[Action item]
Give back each line of the data exactly as it reads, minus the pictures.

Data for the task START

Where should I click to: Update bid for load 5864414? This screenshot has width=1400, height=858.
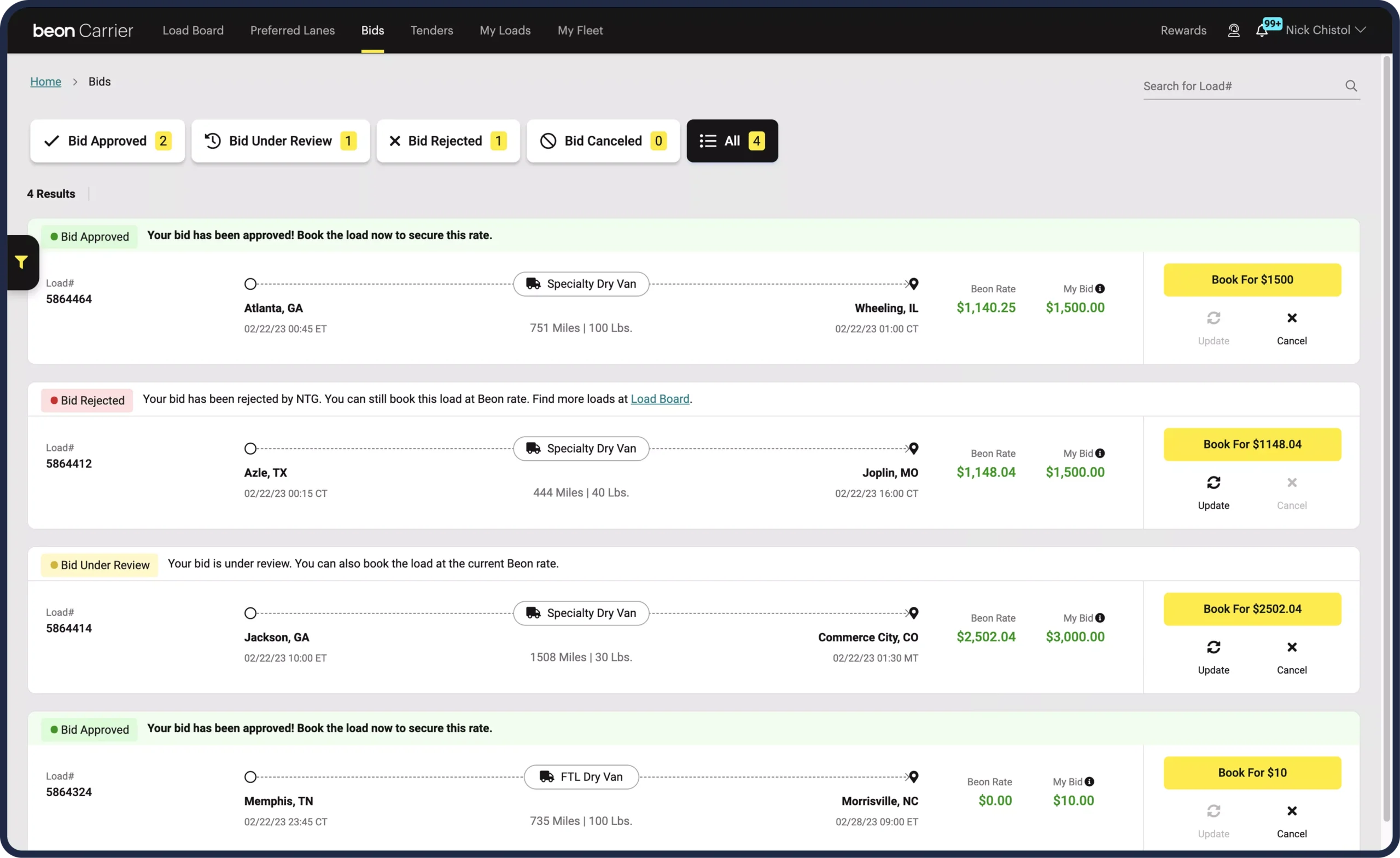pyautogui.click(x=1213, y=648)
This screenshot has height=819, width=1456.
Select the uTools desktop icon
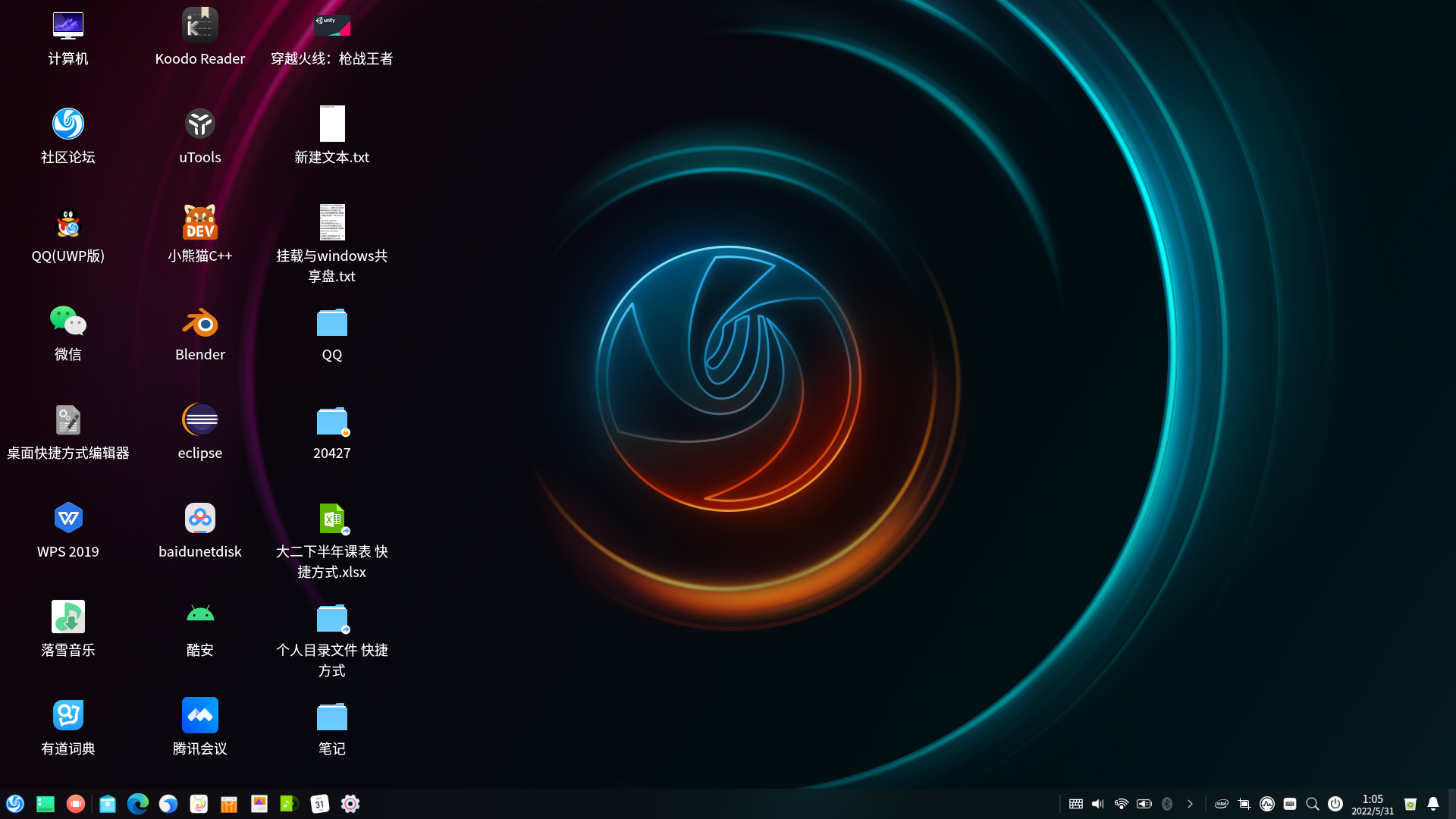point(199,124)
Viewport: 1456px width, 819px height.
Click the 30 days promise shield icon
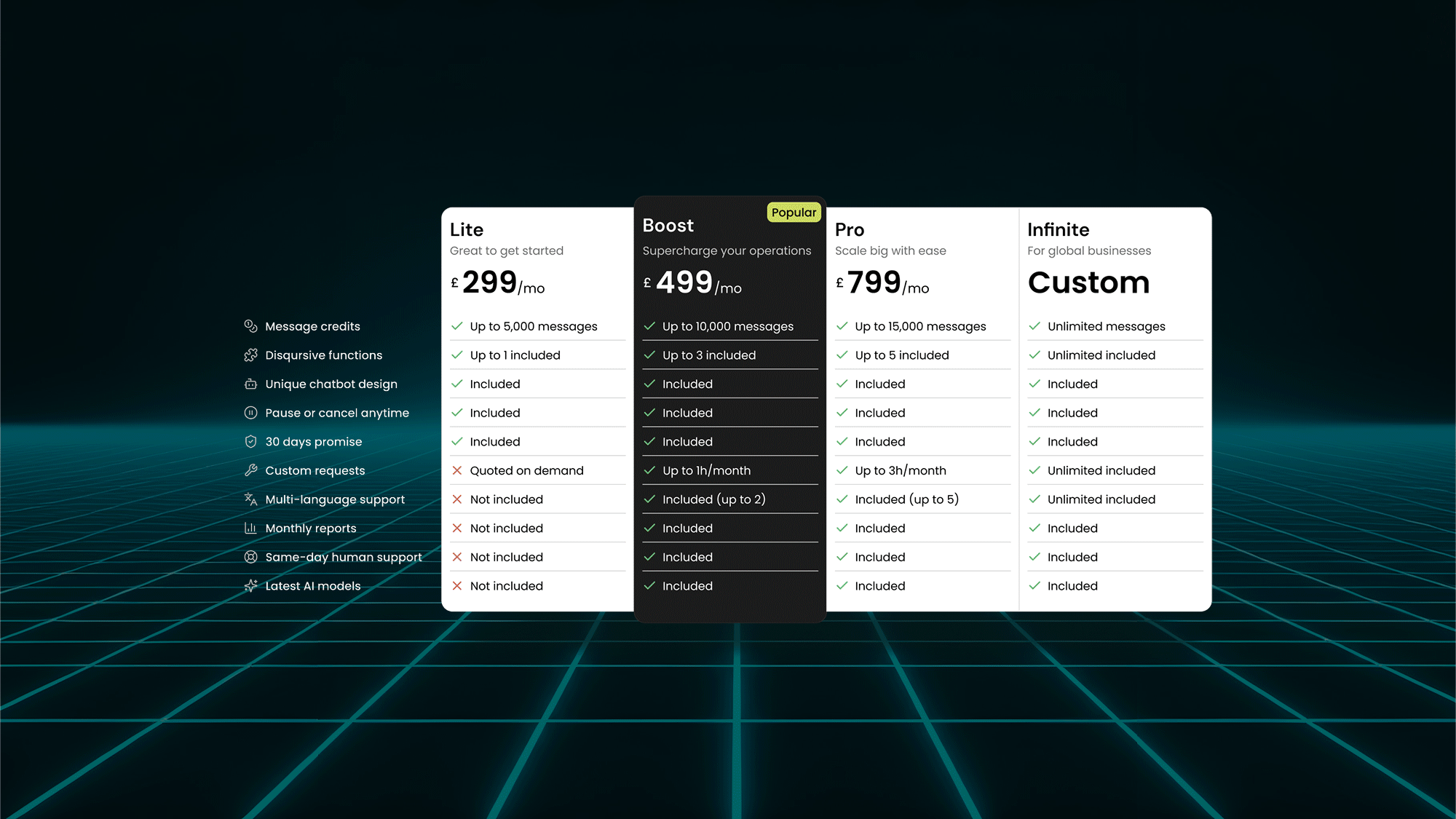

Data for the task END

[Solution for this exercise]
Where should I click to: Update bid for load 5864414? This screenshot has width=1400, height=858.
pyautogui.click(x=1213, y=648)
This screenshot has height=819, width=1456.
Select the uTools desktop icon
point(199,124)
Viewport: 1456px width, 819px height.
Click the 30 days promise shield icon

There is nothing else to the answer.